# 元の文章
児童養護に関する欧州視察の概要

おときた駿氏(以下、おときた):改めましてこんにちは。ご紹介いただきました、東京都議会議員のおときた駿と申します。本日はバレンタインデーということで、バレンタインのお昼間にこんなところに足を運んでいただいて(笑)。

こんな生意気言って失礼ですけど。今日は比較的男性が多いようなので、家に帰るとチョコレートがたくさんあると良いなと思います。ということでさっそく、私は欧州視察の児童養護の分野についてお話させていただきます。

夕方からはメディアフォーラムということで、山田さんが取り組んでおられる表現と自由というところを中心にやられると思うので、いろんなテーマ聞きに来てると思うんですよね。ということで児童養護とか社会養護、この分野の話を今まで聞いたことがあるという方、どれくらいいらっしゃいますでしょうか?

3割、4割。ありがとうございます。逆に言うと半分以上の方がこの分野の話を聞くのが初めてだと思いますので、なるべく基礎知識からていねいに、限られた時間ではありますが、お話させていただければと思います。

まず欧州視察の概要なんですけれども、今回10月の4日から山田太郎事務所のほうで行っておりまして。

今回の訪欧が後編のほうになります。全編で児童養護と里親っていうところをイギリス、オランダ、ドイツで学びまして、次同性婚、尊厳死をオランダで学んできたっていうところになっております。時間ないので先に進みまして、次を出します。

# データ欄
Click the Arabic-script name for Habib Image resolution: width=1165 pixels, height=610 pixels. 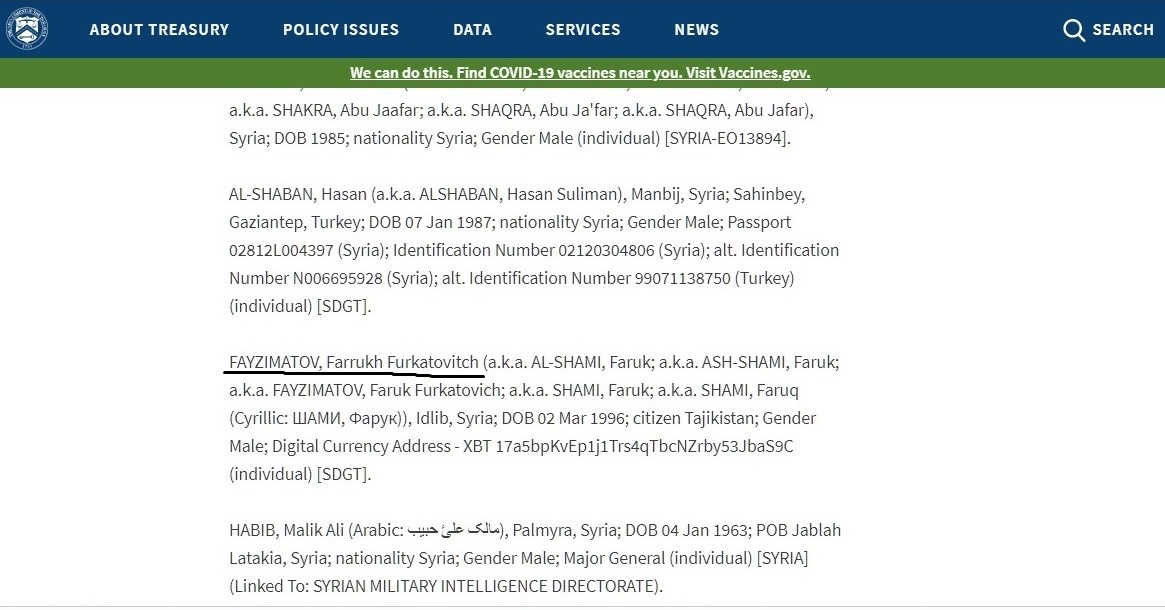coord(455,530)
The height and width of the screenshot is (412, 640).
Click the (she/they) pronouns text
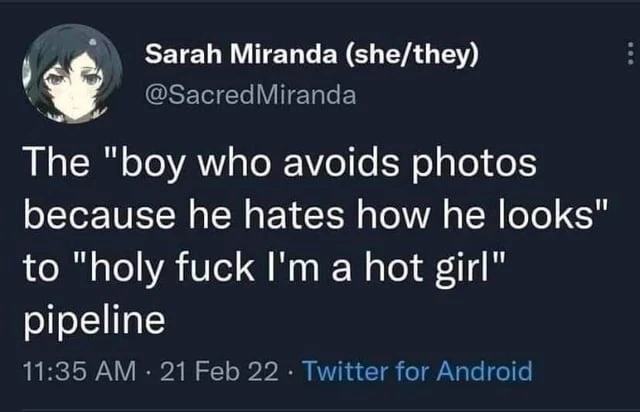point(413,57)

# 短い課題 1
児童養護の講演で、おときた駿氏は自分の肩書きを何と紹介していますか?
# 短い課題 2
児童養護の講演から、「まず欧州視察の概要なんですけ」を含む箇所から書き始めて「に進みまして、次を出します。」で終わる部分を、そのまま書き写してください。
# 短い課題 3
児童養護の講演の続きを、最後の文の次から書いてください。

# 回答 1
東京都議会議員です。

# 回答 2
まず欧州視察の概要なんですけれども、今回10月の4日から山田太郎事務所のほうで行っておりまして。

今回の訪欧が後編のほうになります。全編で児童養護と里親っていうところをイギリス、オランダ、ドイツで学びまして、次同性婚、尊厳死をオランダで学んできたっていうところになっております。時間ないので先に進みまして、次を出します。

# 回答 3
ドイツで社会福祉事業団みたいなところに行って話を聞いたり。オランダでは今日もいらっしゃってるシャボッットあかねさんに通訳をしていただきながら外務省や健康スポーツ省、自主的な生命終了に関する協会なんていう、そのものズバリな会に行ったりですとか。

ハリーポッターの作者が作った福祉事業団体

イギリスでは、児童養護の関連団体、またはオックスフォード大学などで研究をされている教授などにもお話を伺ってまいりました。2枚目めくっていただいて。

これは実際のそのときの写真で、ドイツの児童養護のところなんですが、行って、子供たちと触れ合わせていただきました。ルーモスっていう団体なんですけど。ルーモスはハリーポッターの作者のJKローリングさんが作った福祉事業団体です。

ルーモスっていうのはハリーポッターの中で光を与える呪文なんですけども、ローリングさんは恵まれない子供たちの環境を非常に危惧されて、ハリーポッターのお金の身銭を切って、ルーモスとうい団体を作りました。恵まれない子供たちに家庭環境を与える活動をイギリスで従事していまして。

その団体の中に行ってですね、ローリングさんには会えなかったんですが、非常に多くの方にお話を伺ってまいりました。ということでさっそくですが、日本の現状からお話さしていただきたいと思います。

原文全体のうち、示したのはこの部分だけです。